The elusive title finally came in 1998–99 season, the last one to be played from autumn until spring. Defense was the key to success as Žalgiris conceded just 8 goals in 23 games and did not lose a single league match that season. Things were different in the cup as Kareda dismantled Žalgiris 7–0 on aggregate in the semi-finals. The league title allowed Žalgiris to have another try in the UEFA Champions League and this time Vilnius' side eliminated Armenian champions Araks Ararat before succumbing to a defeat to last season's semi-finalists Dynamo Kyiv in the second round.

With a turn of the century a new force rose in Lithuanian football: FBK Kaunas. Under the name of Žalgiris Kaunas they won the transitional shortened league season in 1999 and then backed it up by consecutive titles in 2000, 2001, 2002, 2003 and 2004. Žalgiris on the other hand went into decline and cup final win in 2003 proved to be the sole piece of silverware for the club in the 2000s. In the league Žalgiris started to struggle as well. While in 1999 and 2000 green and whites finished second, 2001 saw them dropping to third, 2002 to fourth and 2005 to the recently unimaginable lows of eighth. Žalgiris was not even the strongest team in the capital as newcomers Vėtra and FC Vilnius were clearly having better time on the pitch.

Despite a constant presence in European competitions the results there were rarely encouraging with the aggregate defeats like 2–7 to Ruch Chorzow and 0–7 to Maccabi Tel Aviv. Budapest Honved and Portadown were the only teams eliminated by Žalgiris between 2000 and 2004. 2005 UEFA Intertoto Cup thus stood out as a major success as green and whites went past three teams – Lisburn Distillery, Dinaburg and Egaleo, before being eliminated by CFR Cluj.

2008–present
The struggles of the noughties culminated in 2008. The league finish of fifth could have been seen as adequate for the time (20 points gap to fourth-placed Sūduva was harder to take) but as country's economy braced for the inevitable crisis, expenditures were cut and uncertainty rose Žalgiris was dealt a big blow when club owner Vadim Kastujev was arrested in Moscow. Striped of funds club survived until the end of the season but failed to meet licensing requirements for top flight competition in 2009. With old club's future very much in doubt fans of Žalgiris founded a new phoenix club called VMFD Žalgiris which had the same players and staff, and following unsuccessful application for A Lyga license entered second division.

A year outside of top flight proved to be difficult. Žalgiris finished sixth in seven team league and were eliminated from the cup in the Round of 16 by Sakuona Plikiai, a team from a town with a population of just 600. Despite this bleak performance the club received promotion to A Lyga as the number of teams in top flight was increased and some other clubs refused to join in mainly because of financial burden. Žalgiris finished 2010 season in the third place, their highest since 2001.

The fortunes of Žalgiris went all uphill from there. With FBK Kaunas in complete turmoil and Vėtra bankrupt Ekranas for several years became the undisputed superpower of Lithuanian football. Green and whites were closing in, however: Žalgiris took second in 2011, eight points adrift, and closed the gap to a single point a year later. Moreover, in 2012 Vilnius side finally ended their nine-year trophy drought and won Lithuanian Football Cup, beating Ekranas on penalties following a 0–0 draw. The same season saw Žalgiris returning to European competitions but their UEFA Europa League campaign proved to be short: following 1–1 draw in Vilnius, Admira Wacker Mödling hammered Žalgiris 5–1 in the second leg of the second qualifying round.

◆ Dataset rows:

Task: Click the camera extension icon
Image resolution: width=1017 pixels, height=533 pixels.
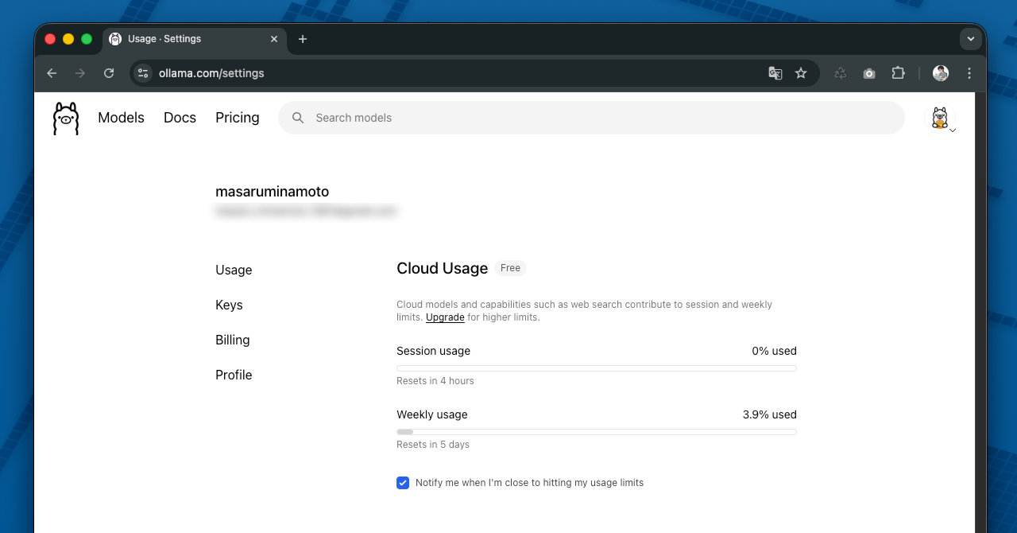Action: click(869, 73)
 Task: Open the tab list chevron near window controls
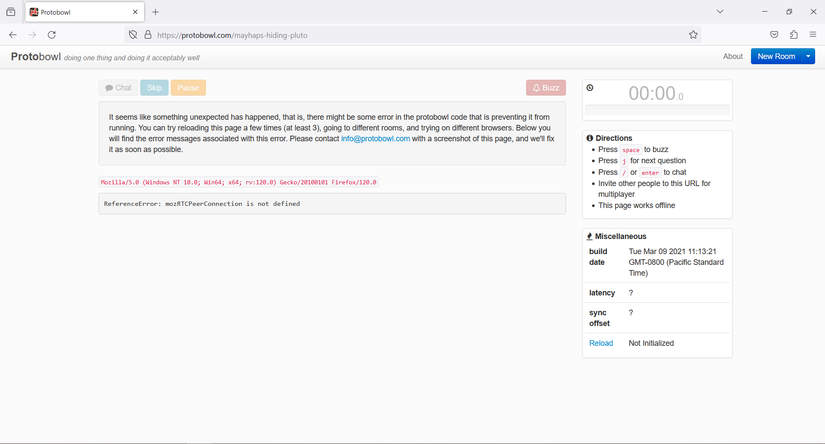tap(720, 11)
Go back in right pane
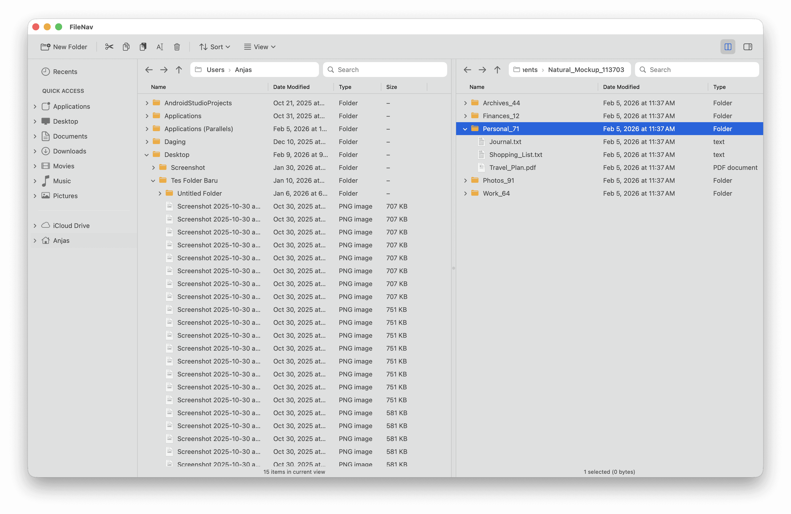The height and width of the screenshot is (514, 791). (x=467, y=70)
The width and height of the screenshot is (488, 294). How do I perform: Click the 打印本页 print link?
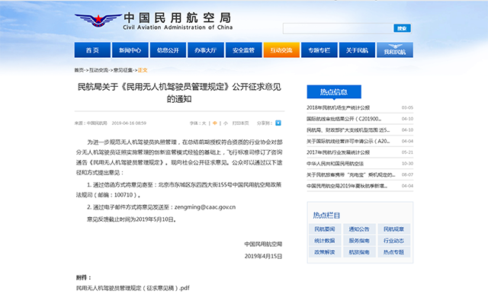click(241, 123)
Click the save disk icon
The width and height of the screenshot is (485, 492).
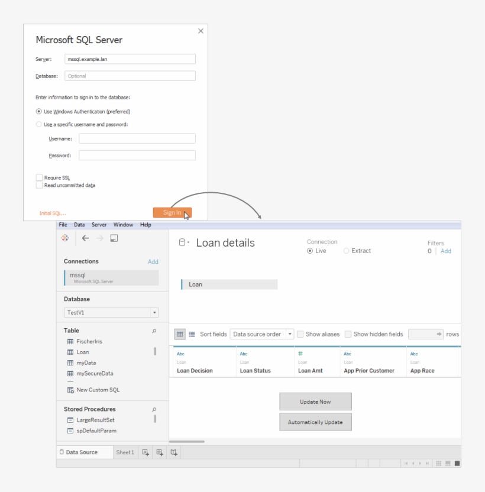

◆ Do this: Based on the passage on Žalgiris's history, explain why the club gained promotion to A Lyga even though it finished sixth in a seven-team second division.

◆ Reply: Žalgiris was promoted because the top flight was enlarged, and some other clubs declined to join it, mainly because of the financial burden. This opened a place in A Lyga despite the club's poor season.